Tag 19 - 38 Bäume

Das erste, was ich sehe, als ich aus dem Zelt krieche, ist dieses grandiose Morgenrot.

Doch nachdem der Himmel sich beruhigt hat, sieht die Welt eher eintönig aus. Der Weg verläuft beinah schnurgerade nach Norden über endloses Ackerland. Ich war noch nie im mittleren Westen der USA, aber so oder so ähnlich stelle ich es mir vor. 

Wenigstens klart der Himmel noch etwas auf, so dass ich mir die Zeit damit vertreiben kann, meinem Schatten zuzusehen, wie er erst links neben mir läuft und sich dann ganz langsam vor mich schiebt.

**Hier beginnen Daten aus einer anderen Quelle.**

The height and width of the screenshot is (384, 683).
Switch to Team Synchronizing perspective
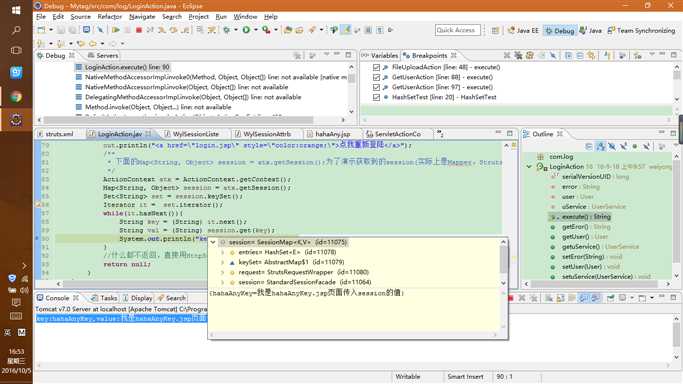(x=641, y=30)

Wie man sieht ist zur Abwechslung ab und an mal eine Pfütze zu umrunden. Außerdem bellen sich hier und da ein paar Wachhunde die Seele aus dem Leib, sobald ich ihrem Zuständigkeitsbereich zu nahe komme. Sonst passiert nichts. Das klingt jetzt ziemlich langweilig, ich empfinde es aber eher als entspannend. Ich träume so vor mich hin und die Zeit vergeht mir überraschend schnell. Als ich nach 26 km die Stelle erreiche, wo ich geplant hatte, mir einen Schlafplatz zu suchen, ist es erst 15 Uhr. Ich fühle mich fit und beschließe, das für heute noch was geht.

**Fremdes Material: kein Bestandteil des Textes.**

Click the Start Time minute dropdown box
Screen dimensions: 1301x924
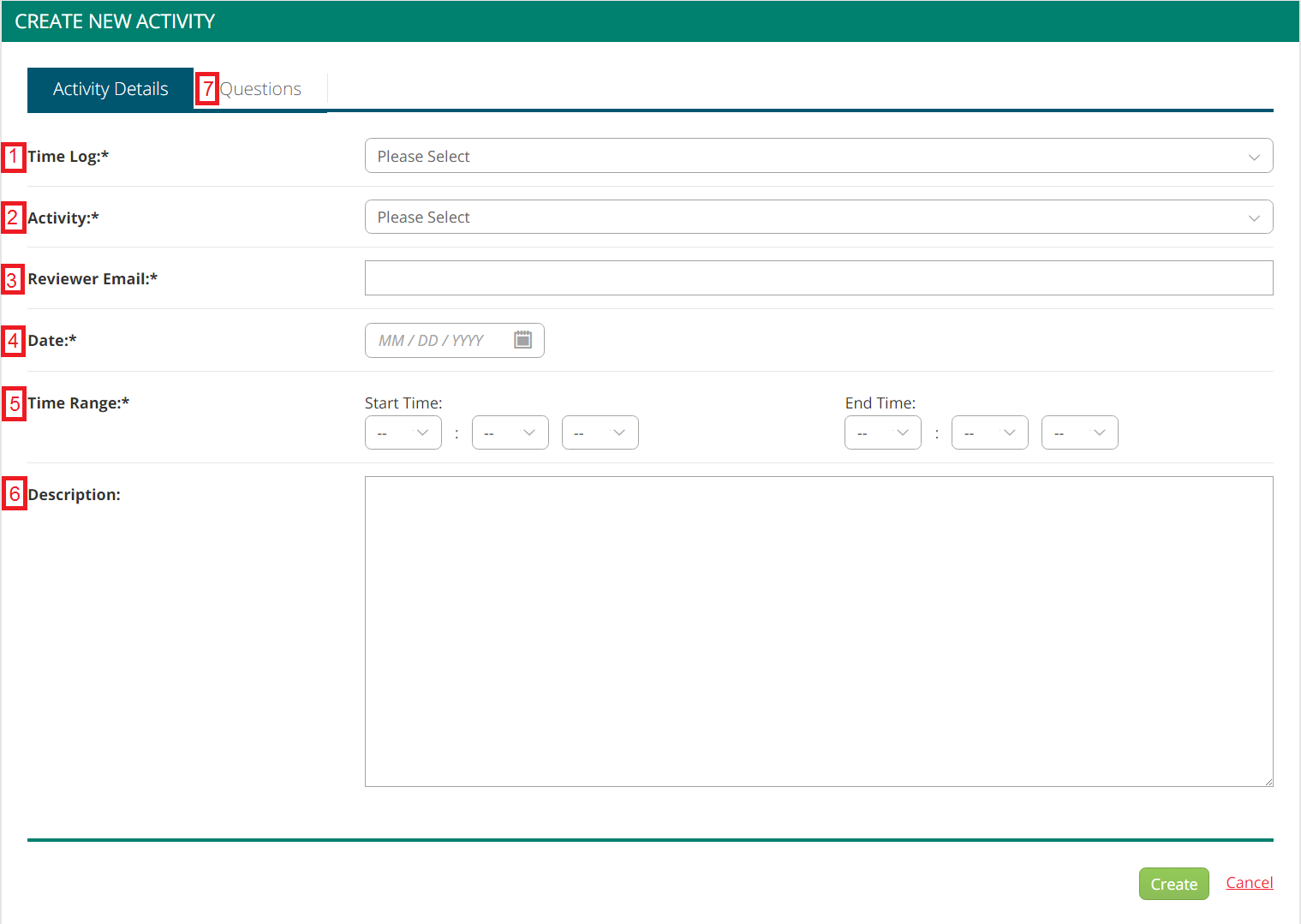(x=510, y=432)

Auf die Beobachtung meines Schattens muss ich von jetzt an leider verzichten, denn der Himmel zieht sich zu. Dafür kann ich den Wolken zuschauen, die echt tolle Sachen machen. 

Langsam nähere ich mich Merida, der Hauptstadt der Region Extremadura. Sie hat immerhin 60 000 Einwohner, was zumindest ausreicht, um ein zugemülltes Vorstadtschnellstraßengewirr zu erzeugen. Auf diesem Stück ist der Camino wirklich nicht schön. Extra große Schilder lassen keinen Zweifel daran aufkommen, dass ich die Standspur einer autobahnartigen Schnellstraße als Wanderweg benutzen soll. Okay, dann mache ich das eben. Augen zu und durch.

Hinterher wird der Camino sogar noch hässlicher. Zwischen Müllbergen und Bauruinen will ich nicht übernachten.

Also auf zur Pilgerherberge in Merida, und zwar schnell, denn es wird bald dunkel. 

Auf der alten Römerbrücke der Stadt kommt mir jemand winkend entgegen und spricht mich an. Jetzt wäre es mal wieder gut Spanisch zu können, denn Englisch hilft wie so oft nicht weiter. Doch mit Händen und Füßen geht's auch. Er zeigt auf sich selbst sagt "Hospitalero" und deutet dann in Richtung der Herberge am anderen Flussufer. Ich nicke und zeige meinen Pilgerausweis. Damit ist die Sache für ihn klar. Er winkt mir, dass ich ihm folgen soll, und ich mache das einfach mal. Was für ein glücklicher Zufall denke ich, aber auf dem Weg sammeln wir noch drei Leute mit großen Rucksäcken ein. Vielleicht ist das hier so üblich, dass die Hospitaleros abends die Pilger von der Straße holen. Wie dem auch sei, ich liege jetzt in einem warmen Schlafsaal auf einer weichen Matratze und bin frisch geduscht. Mehr brauche ich gerade nicht.